**Working data:**
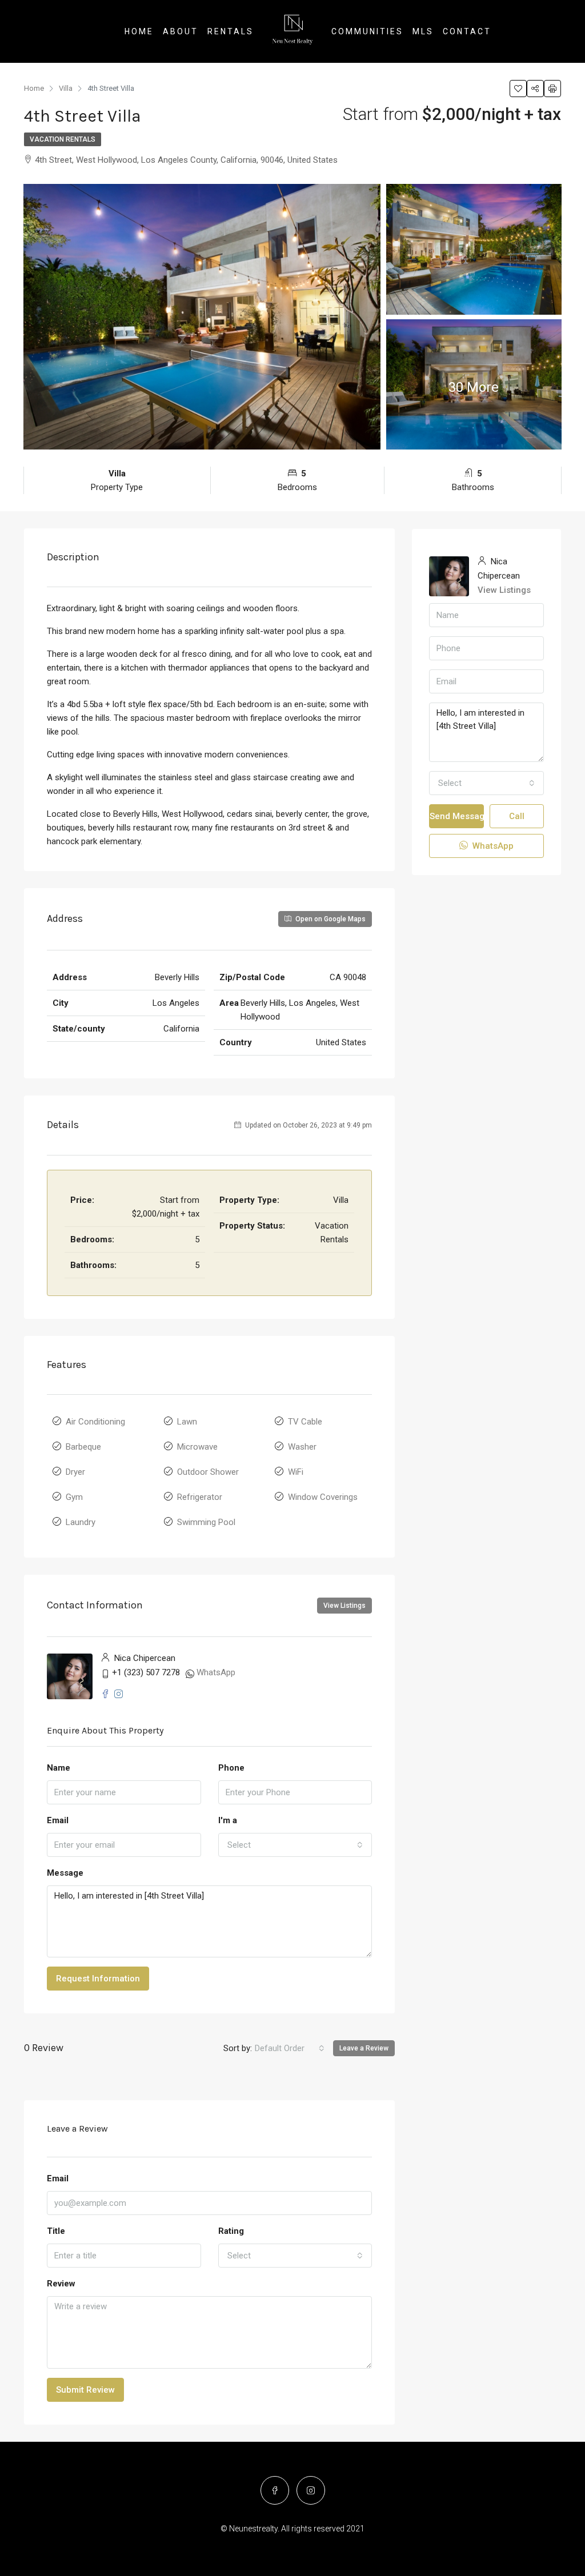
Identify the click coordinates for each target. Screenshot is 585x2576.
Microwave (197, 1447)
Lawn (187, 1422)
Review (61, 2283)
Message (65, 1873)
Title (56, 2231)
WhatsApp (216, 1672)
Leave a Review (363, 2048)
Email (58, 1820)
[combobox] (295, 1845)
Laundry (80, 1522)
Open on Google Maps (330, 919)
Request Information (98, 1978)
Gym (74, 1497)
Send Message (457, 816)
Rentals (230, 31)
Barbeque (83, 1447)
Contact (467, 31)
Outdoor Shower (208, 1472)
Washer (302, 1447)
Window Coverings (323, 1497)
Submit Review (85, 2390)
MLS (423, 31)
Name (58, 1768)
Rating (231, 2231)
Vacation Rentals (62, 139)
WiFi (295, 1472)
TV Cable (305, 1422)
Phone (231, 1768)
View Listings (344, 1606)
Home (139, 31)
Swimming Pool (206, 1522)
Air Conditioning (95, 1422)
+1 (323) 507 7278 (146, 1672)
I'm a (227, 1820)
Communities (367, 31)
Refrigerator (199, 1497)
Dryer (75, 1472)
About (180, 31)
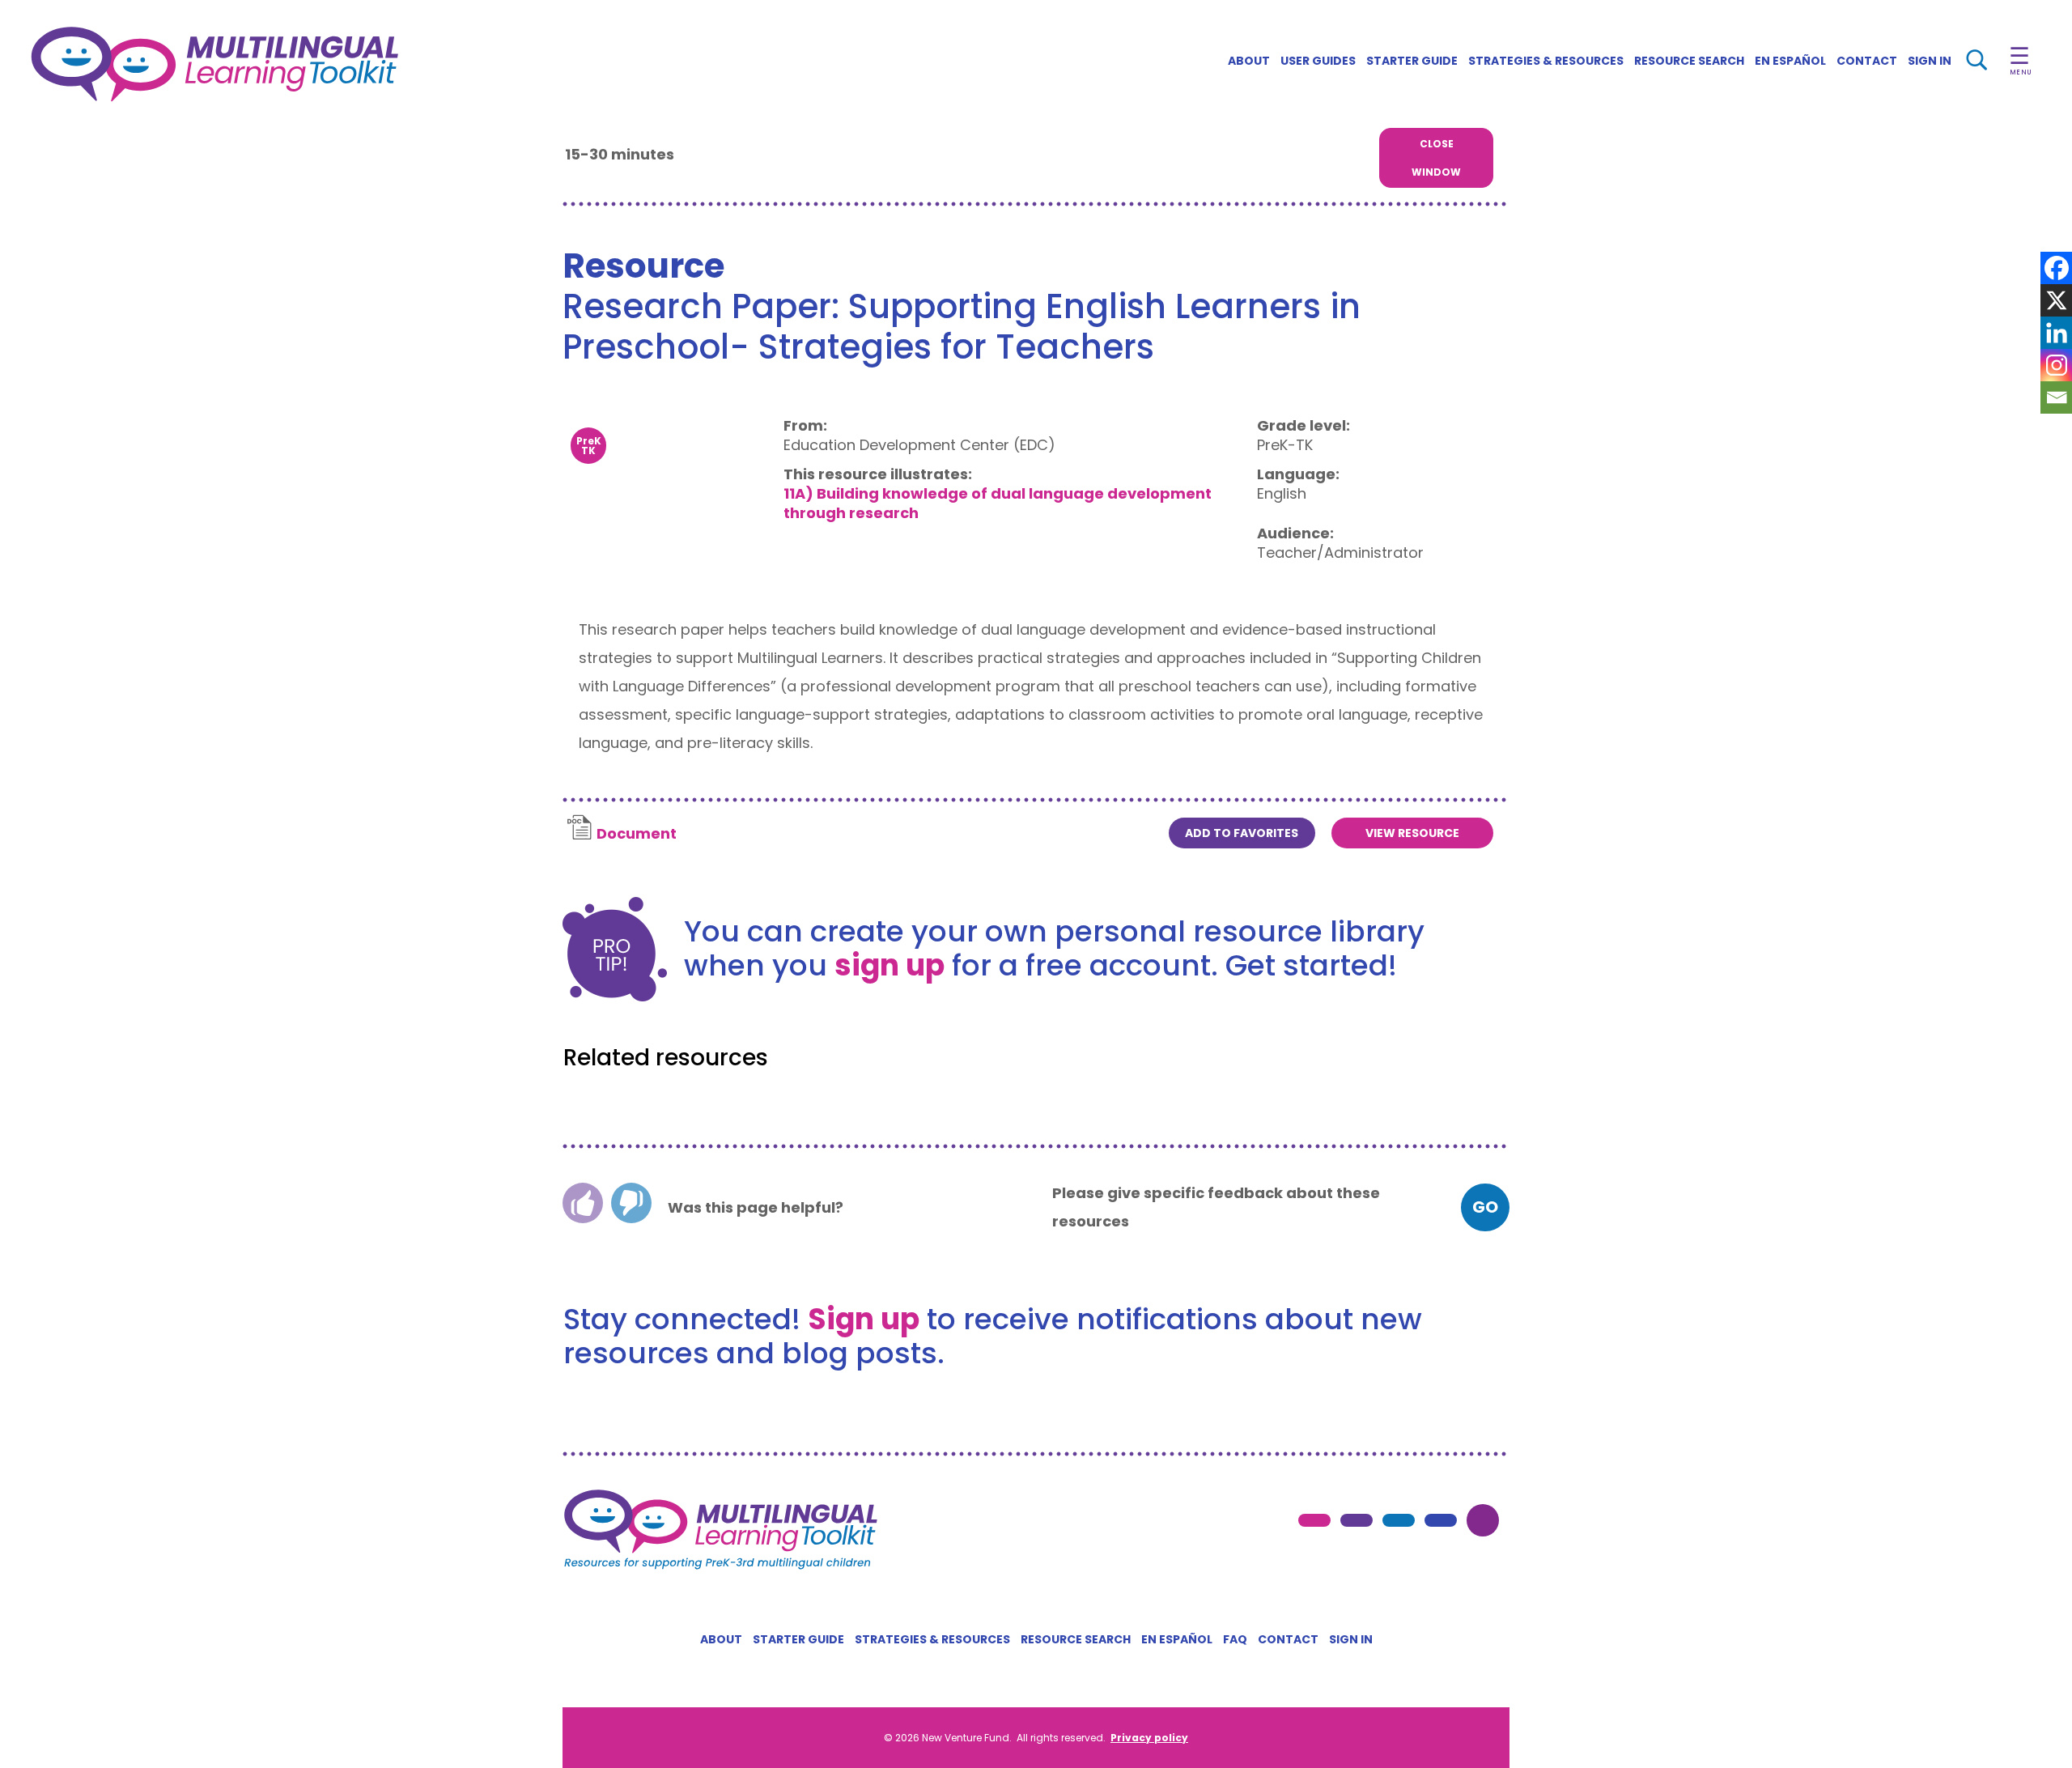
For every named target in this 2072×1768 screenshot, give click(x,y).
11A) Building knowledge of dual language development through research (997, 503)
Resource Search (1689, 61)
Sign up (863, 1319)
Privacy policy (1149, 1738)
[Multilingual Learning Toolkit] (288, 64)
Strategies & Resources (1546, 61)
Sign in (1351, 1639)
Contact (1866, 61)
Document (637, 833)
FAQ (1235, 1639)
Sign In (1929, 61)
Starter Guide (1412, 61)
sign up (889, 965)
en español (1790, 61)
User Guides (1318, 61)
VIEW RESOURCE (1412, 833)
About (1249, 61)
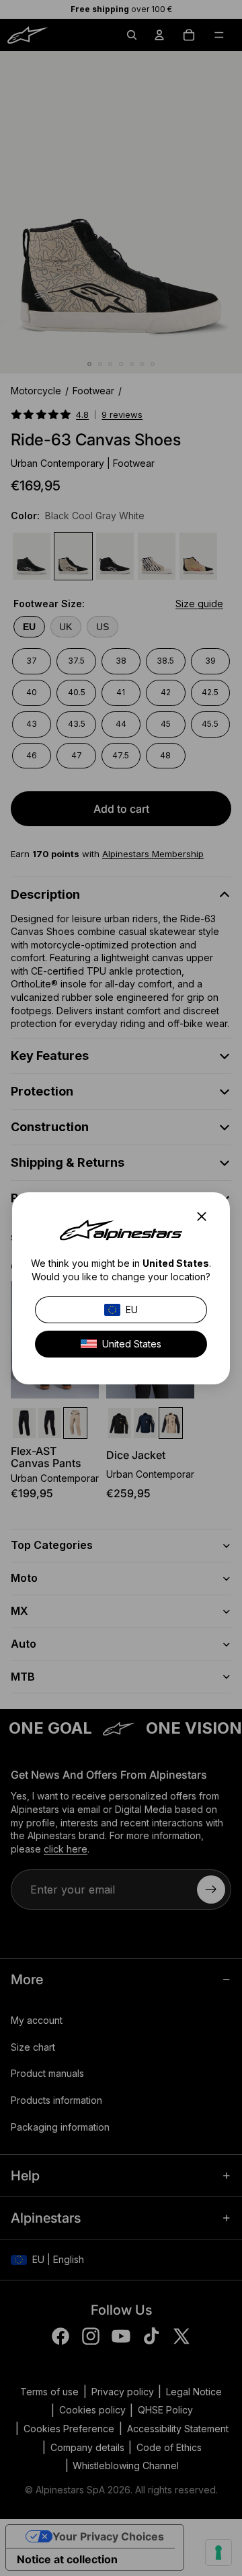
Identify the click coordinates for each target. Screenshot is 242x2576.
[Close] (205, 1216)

**Action item:** Make an exact copy of the lines from the one holding "Request Information (98, 1978)" through the end of the material, both ends included, and keep the pictures out of it.

**Solution for this task:**
Request Information (98, 1978)
Gym (74, 1497)
Send Message (457, 816)
Rentals (230, 31)
Barbeque (83, 1447)
Contact (467, 31)
Outdoor Shower (208, 1472)
Washer (302, 1447)
Window Coverings (323, 1497)
Submit Review (85, 2390)
MLS (423, 31)
Name (58, 1768)
Rating (231, 2231)
Vacation Rentals (62, 139)
WiFi (295, 1472)
TV Cable (305, 1422)
Phone (231, 1768)
View Listings (344, 1606)
Home (139, 31)
Swimming Pool (206, 1522)
Air Conditioning (95, 1422)
+1 (323) 507 7278 (146, 1672)
I'm a (227, 1820)
Communities (367, 31)
Refrigerator (199, 1497)
Dryer (75, 1472)
About (180, 31)
For every named target in this 2072×1768 screenshot, give click(x,y).
11A) Building knowledge of dual language development through research (997, 503)
Resource Search (1689, 61)
Sign up (863, 1319)
Privacy policy (1149, 1738)
[Multilingual Learning Toolkit] (288, 64)
Strategies & Resources (1546, 61)
Sign in (1351, 1639)
Contact (1866, 61)
Document (637, 833)
FAQ (1235, 1639)
Sign In (1929, 61)
Starter Guide (1412, 61)
sign up (889, 965)
en español (1790, 61)
User Guides (1318, 61)
VIEW RESOURCE (1412, 833)
About (1249, 61)
Identify the click coordinates for each target. Screenshot is 242x2576.
[Close] (205, 1216)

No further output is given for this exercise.